## TASK DESCRIPTION
The expected answer is the data below, retyped exactly.

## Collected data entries
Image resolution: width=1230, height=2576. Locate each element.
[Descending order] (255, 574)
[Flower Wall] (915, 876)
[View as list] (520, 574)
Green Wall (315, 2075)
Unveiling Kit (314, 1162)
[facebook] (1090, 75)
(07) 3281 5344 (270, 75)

## RESULT OF THE TASK
Image resolution: width=1230, height=2576. Locate each element.
[Descending order] (255, 574)
[Flower Wall] (915, 876)
[View as list] (520, 574)
Green Wall (315, 2075)
Unveiling Kit (314, 1162)
[facebook] (1090, 75)
(07) 3281 5344 (270, 75)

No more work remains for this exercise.